== Статья ==
============

Меня поражает, с какой легкостью теперь все говорят о насилии. Был у меня недавно А.А. Мгебров. Первый раз видела его трезвым, говорящим просто, по-человечески. Он тоже мне отвечал: “Да, насилие. Но вся жизнь есть насилие, в данном случае оно прекрасно!”. Не говорю уже о Гроссе. Тот захлебывается от честолюбия, от боязни что-то упустить, не захватить кусочек власти. Он иначе не говорит, как “мы”: мы закрыли несколько обществ – Куинджистов и Общину художников, они нам не нужны, нечего им собираться. Мы закроем музеи, нам не нужны Фомин и Щуко и т.д. Я помню, как еще не то в 18-м, не то в 19-м году я встретила Н. Альтмана и спрашиваю, что он делает. “Разрушаю академию!” Много лет с тех пор прошло, и всё разрушают. Я удивляюсь, как много у этих людей жажды власти и как мало творческих дрожжей.

============

== Задания ==
(a) Процитируйте текст о насилии начиная со слов «Меня поражает, с» и вплоть до слов «мало творческих дрожжей.».
(b) Сократите абзац текста о насилии, который начинается словами «Меня поражает, с какой легкостью», и изложите его в виде списка, сохранив основные факты.

== Имеющиеся данные ==
============

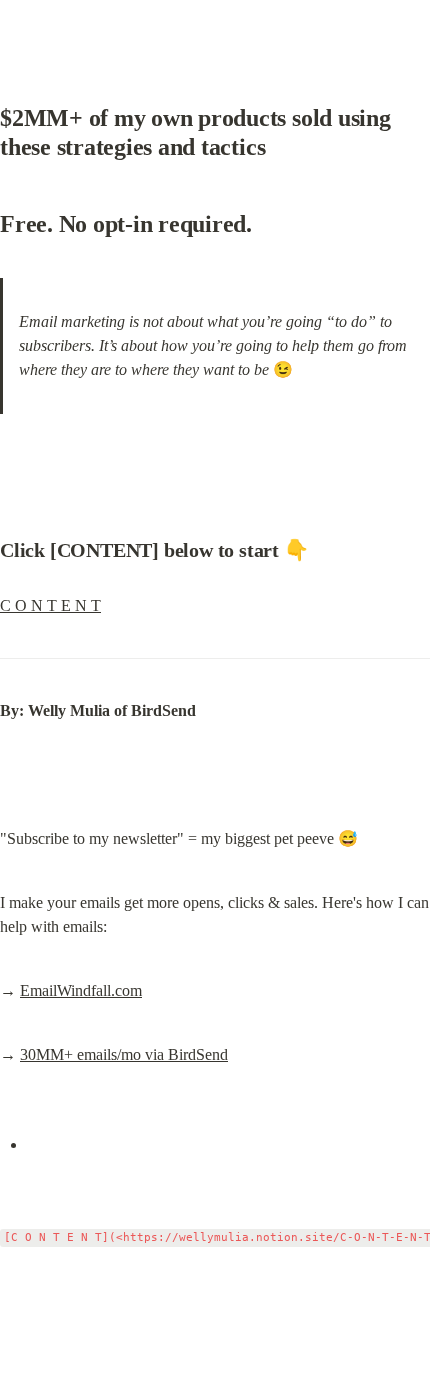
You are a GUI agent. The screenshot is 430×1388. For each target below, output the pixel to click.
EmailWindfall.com (81, 990)
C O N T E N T (50, 605)
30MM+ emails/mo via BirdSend (124, 1054)
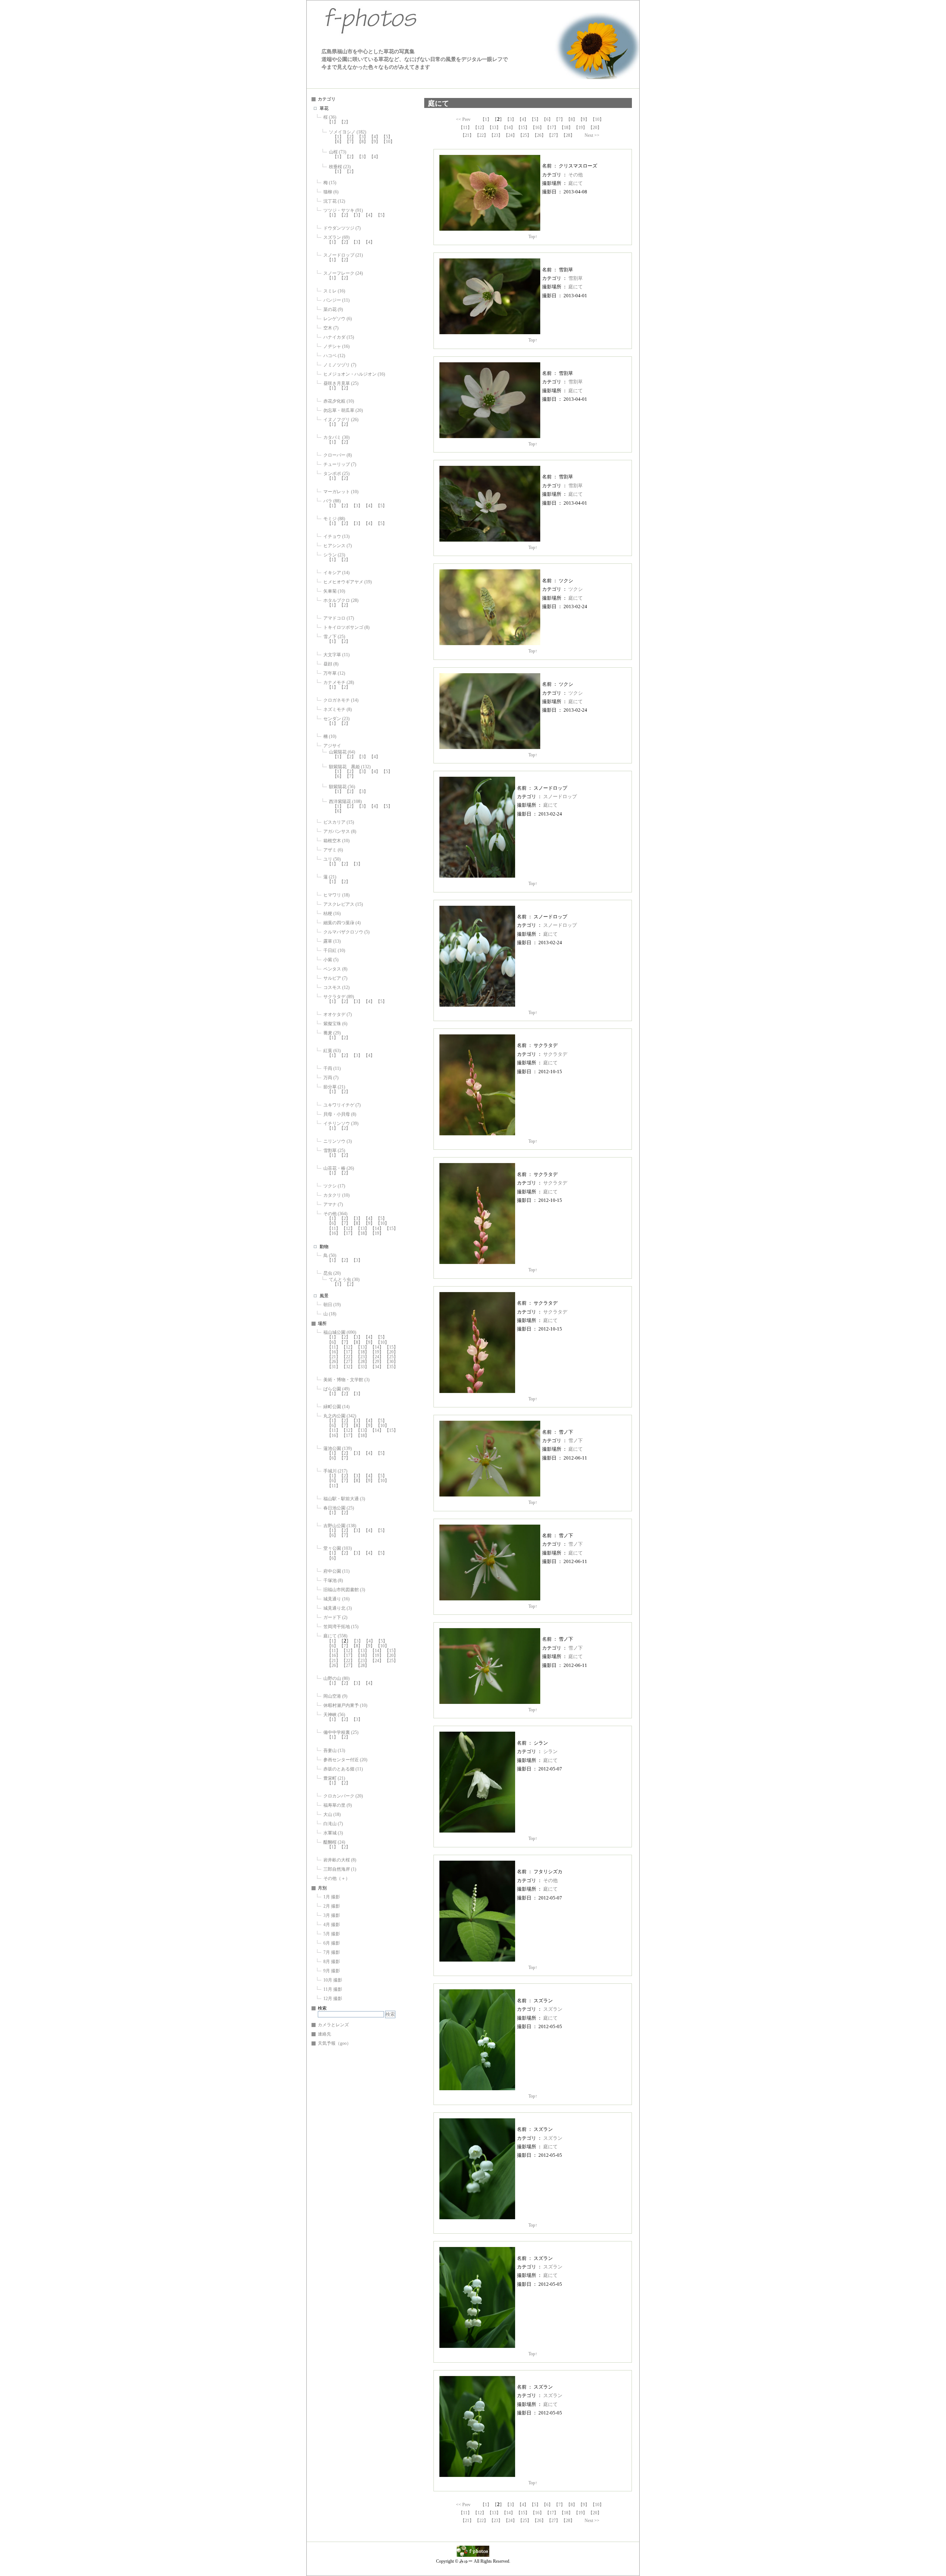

============

== Ответы к упражнению ==
(a)
Меня поражает, с какой легкостью теперь все говорят о насилии. Был у меня недавно А.А. Мгебров. Первый раз видела его трезвым, говорящим просто, по-человечески. Он тоже мне отвечал: “Да, насилие. Но вся жизнь есть насилие, в данном случае оно прекрасно!”. Не говорю уже о Гроссе. Тот захлебывается от честолюбия, от боязни что-то упустить, не захватить кусочек власти. Он иначе не говорит, как “мы”: мы закрыли несколько обществ – Куинджистов и Общину художников, они нам не нужны, нечего им собираться. Мы закроем музеи, нам не нужны Фомин и Щуко и т.д. Я помню, как еще не то в 18-м, не то в 19-м году я встретила Н. Альтмана и спрашиваю, что он делает. “Разрушаю академию!” Много лет с тех пор прошло, и всё разрушают. Я удивляюсь, как много у этих людей жажды власти и как мало творческих дрожжей.

(b)
- Поражает, с какой лёгкостью теперь все говорят о насилии.
- Недавно приходил А.А. Мгебров, впервые трезвый и говоривший просто. Он сказал, что вся жизнь есть насилие, а в данном случае оно прекрасно.
- Гросс захлёбывается от честолюбия и боится упустить кусочек власти. Он говорит только «мы»: закрыли общества Куинджистов и Общину художников, закроем музеи, не нужны Фомин и Щуко.
- В 18-м или 19-м году Н. Альтман на вопрос о том, что он делает, ответил: «Разрушаю академию!» С тех пор прошло много лет, а всё разрушают.
- У этих людей много жажды власти и мало творческих дрожжей.